Skip to content

Index

cuda graphs

whats the point of having cuda graph?

there are two things that needs to happen every time you execute a CUDA kernel - 1. the actual computation itself, say matrix multiplication computes on some matrix and stores the result. 2. the cpu has to launch this kernel, it needs to do a set of preliminary tasks for instance preparing parameters, sending request to the driver, and the driver queuing the request to run on the gpu.

in most cases where computation is heavy, the cpu side overhead is mostly negligible, it doesnt really affect us all that much. in cases where computation isnt happening at all that much, a very short kernel, then the cpu side overhead starts to be noticable.

say you have 100 kernels, but they are very short. in this case the cpu overhead takes longer than the actual computation itself to run on the gpu. the idea of cuda graph is instead of launching all of these kernels over and over again, why dont we remember this specific sequence of kernels to run, package it into a nice graph, and then just replay this graph each time.
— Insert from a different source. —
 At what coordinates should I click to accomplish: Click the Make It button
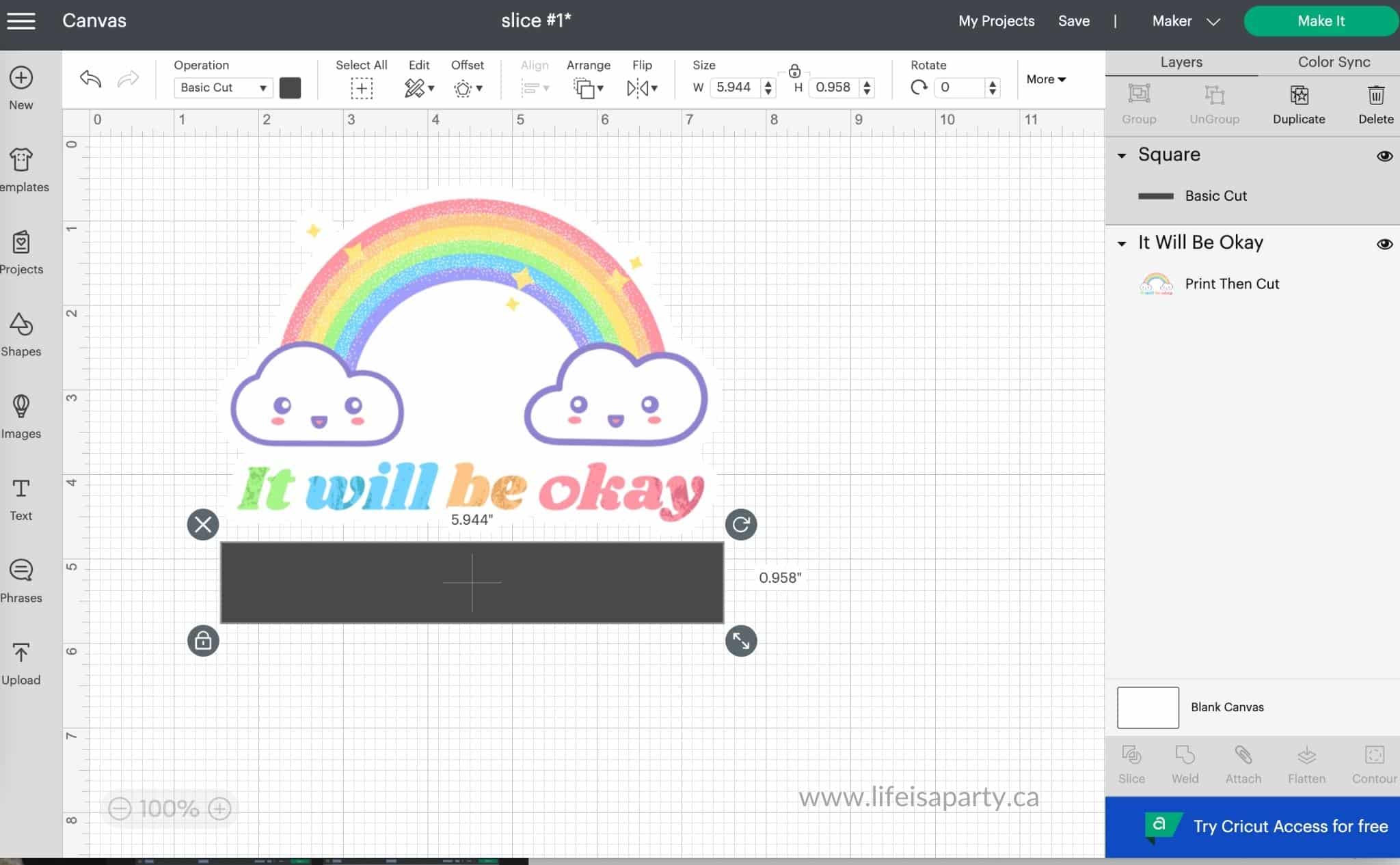click(x=1321, y=20)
a formal definition is cuda graphs describes a series of gpu jobs (kernel, memcpy, memset, host jobs) as a DAG, where each node represents an operation and edges represent dependencies. this DAG is instantiated into an executable object(GraphExec) which can then be launched repeatedly.
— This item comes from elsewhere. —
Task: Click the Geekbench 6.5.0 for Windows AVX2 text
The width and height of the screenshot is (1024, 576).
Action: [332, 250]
the biggest gain from using cuda graph is the cpu overhead being eliminated by a single lightweight graph launch. remember this does not make your computation itself faster.

can i always use cuda graphs as default then?
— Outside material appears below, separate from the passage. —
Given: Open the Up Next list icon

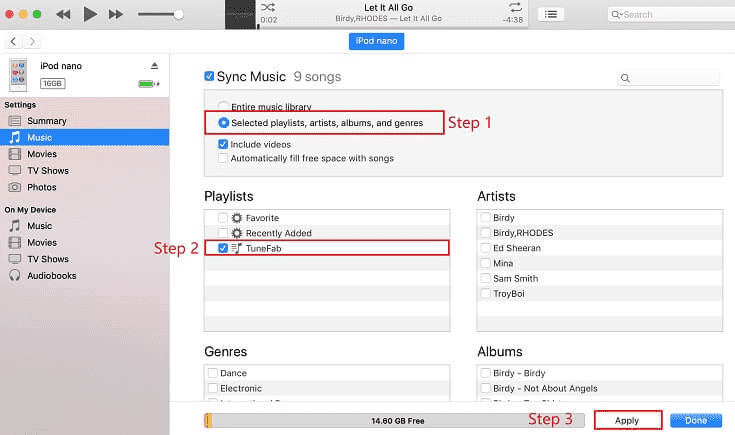Looking at the screenshot, I should (550, 14).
no, cuda graphs are useful only at specific places and you need to be thoughtful about how you use them.

  1. creating the graph and the first launch is usually quite slow, depending on the actual operators that you have. a rough estimate is that the first launch is ~33% slower than the new few launches. because of this cost, applying it for a one time application doesnt make sense at all. the work needs to be highly repetitive for cuda graphs to make a difference.
  2. if you have a lot of short kernels, this is probably a good place to apply them.
  3. because it is a DAG which is a fixed structure, all the nodes and dependenecies, shapes and sizes need to be fixed during recording time. you can change them after.

constraints for cuda graphs

cUDA gaphs rely on the asynchronous execution model, where the cpu submits work to the gpu and continues without waiting for completion.

  1. operations that synchronize the cpu with the cpu are prohibited during stream capture.
  2. graph capture must occur on a non default stream. The default stream (stream 0) has special semantics with implicit synchronization behavior that conflicts with graph capture requirements.
  3. must have a static graph with fixed set of ops and dependecies and cannot change later.
  4. cpu code is not captured.

now stage do you think is it more applicable to use cuda graphs? prefill or decode?

decode!

  1. if you remember in prefill, you can get varying sequence length of the input from different users. but for decode, the output length token is always 1. in both cases the batch sizes keep changing, so the inference engine usually captures multiple versions of the graph at different batch sizes. at runtime, it simply pads to the nearest batch size and generates tokens.
  2. the computations itself are quite heavy in prefill compared to decode, so there isnt a way to guarantee if adding cuda graphs is going to help much. (this isnt entirely true)

what if we wanted to support for prefill?

piecewise cuda graph

instead of capturing the entire forward pass as one graph, PCG splits the computation graph into pieces at something called "split points" (e.g. MoE dispatch ops, attention). these are the operations which need a dynamic shape. each piece is then captured as a separate cuda graph for a set of pre-defined token lengths (eg. 4, 8, 16, 32, 48). at runtime input is padded to the nearest captured size and each piece is replayed.

the operation that could not be captured run as eager.

  1. torch.compile traces the model into a graph - when the first forward pass runs under PCG mode, torch.compile (dynamo) traces the entire model forward into an fx graph. if you remember fx graphs, all the operations are captured as nodes.

  2. the graph gets split at uncapturable ops - the inference engine receives this fx graph, walks through every node looking for ops that cannot be cuda graph capotured. for example -

  3. attention depends on cu_seqlens and max_seqlen, which vary per batch even at the same total token count
  4. all-reduce
  5. moe dispatch each split op gets its own single node submodule. all the other ops stays in the capturable submodules between them. The result is a stitching graph (split_gm) like this:

submod_0 (capturable) -> submod_1 (split: all-reduce) -> submod_2 (capturable) -> submod_3 (split: attention) ->

  1. for the ops captured, cuda graphs are recorded, is padded to the nearest captured size and each piece is replayed during runtime.
  2. the operation that could not be captured run in eager mode without any cuda graph.

this eliminates all the cpu overhead for most of the kernels like gemm, norm, rope etc and results in a speedup.